Does the description clarify parameter syntax, constraints, interactions, or defaults beyond what the schema provides?

Schema description coverage is 100%, so the schema already fully documents both parameters. The description doesn't add any parameter-specific information beyond what's in the schema. According to scoring rules, when schema_description_coverage is high (>80%), the baseline is 3 even with no param info in the description.

Input schemas describe structure but not intent. Descriptions should explain non-obvious parameter relationships and valid value ranges.

Purpose4/5

Does the description clearly state what the tool does and how it differs from similar tools?
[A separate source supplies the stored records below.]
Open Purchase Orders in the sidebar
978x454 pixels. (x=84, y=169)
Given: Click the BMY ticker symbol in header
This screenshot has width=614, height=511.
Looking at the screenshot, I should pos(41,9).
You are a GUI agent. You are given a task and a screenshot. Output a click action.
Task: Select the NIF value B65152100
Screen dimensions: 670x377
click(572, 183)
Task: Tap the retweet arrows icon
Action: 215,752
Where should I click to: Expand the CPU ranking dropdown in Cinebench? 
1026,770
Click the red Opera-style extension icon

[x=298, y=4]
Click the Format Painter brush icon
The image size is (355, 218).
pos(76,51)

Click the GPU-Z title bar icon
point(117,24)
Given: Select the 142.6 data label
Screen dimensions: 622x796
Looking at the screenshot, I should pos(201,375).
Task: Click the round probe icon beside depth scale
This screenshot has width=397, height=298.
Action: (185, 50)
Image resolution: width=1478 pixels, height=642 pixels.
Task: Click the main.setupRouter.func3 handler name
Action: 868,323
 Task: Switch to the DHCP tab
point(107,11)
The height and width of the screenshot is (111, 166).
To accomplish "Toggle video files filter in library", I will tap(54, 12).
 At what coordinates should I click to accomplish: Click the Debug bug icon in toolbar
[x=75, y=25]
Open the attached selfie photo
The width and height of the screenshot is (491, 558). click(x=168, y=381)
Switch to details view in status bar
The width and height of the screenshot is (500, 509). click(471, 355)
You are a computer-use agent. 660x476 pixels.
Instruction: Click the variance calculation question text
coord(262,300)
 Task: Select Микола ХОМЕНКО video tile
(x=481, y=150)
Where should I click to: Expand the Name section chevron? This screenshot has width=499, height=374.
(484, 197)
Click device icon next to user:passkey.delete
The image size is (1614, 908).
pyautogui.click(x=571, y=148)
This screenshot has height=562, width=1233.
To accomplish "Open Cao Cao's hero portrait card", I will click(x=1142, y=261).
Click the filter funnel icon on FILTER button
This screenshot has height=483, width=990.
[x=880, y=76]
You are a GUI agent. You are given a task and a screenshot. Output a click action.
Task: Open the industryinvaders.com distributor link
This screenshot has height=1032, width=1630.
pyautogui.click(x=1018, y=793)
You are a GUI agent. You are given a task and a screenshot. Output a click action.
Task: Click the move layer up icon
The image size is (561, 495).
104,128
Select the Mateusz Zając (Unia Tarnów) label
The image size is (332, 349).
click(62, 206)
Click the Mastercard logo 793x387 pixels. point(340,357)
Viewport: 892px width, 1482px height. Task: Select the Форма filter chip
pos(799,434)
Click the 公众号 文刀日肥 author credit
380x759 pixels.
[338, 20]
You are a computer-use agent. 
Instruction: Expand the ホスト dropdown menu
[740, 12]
The description clearly states the tool's purpose with a specific verb ('detect') and resource ('contradictions in concept definitions across versions'). It distinguishes from siblings like 'track_concept_evolution' by focusing on contradiction detection rather than evolution tracking. However, it doesn't explicitly differentiate from all possible alternatives.

Agents choose between tools based on descriptions. A clear purpose with a specific verb and resource helps agents select the right tool.

Usage Guidelines2/5

Does the description explain when to use this tool, when not to, or what alternatives exist?

The description provides no guidance on when to use this tool versus alternatives. It doesn't mention prerequisites, appropriate contexts, or exclusions. With many sibling tools available for manuscript analysis, this lack of comparative guidance is a significant gap.

Agents often have multiple tools that could apply. Explicit usage guidance like "use X instead of Y when Z" prevents misuse.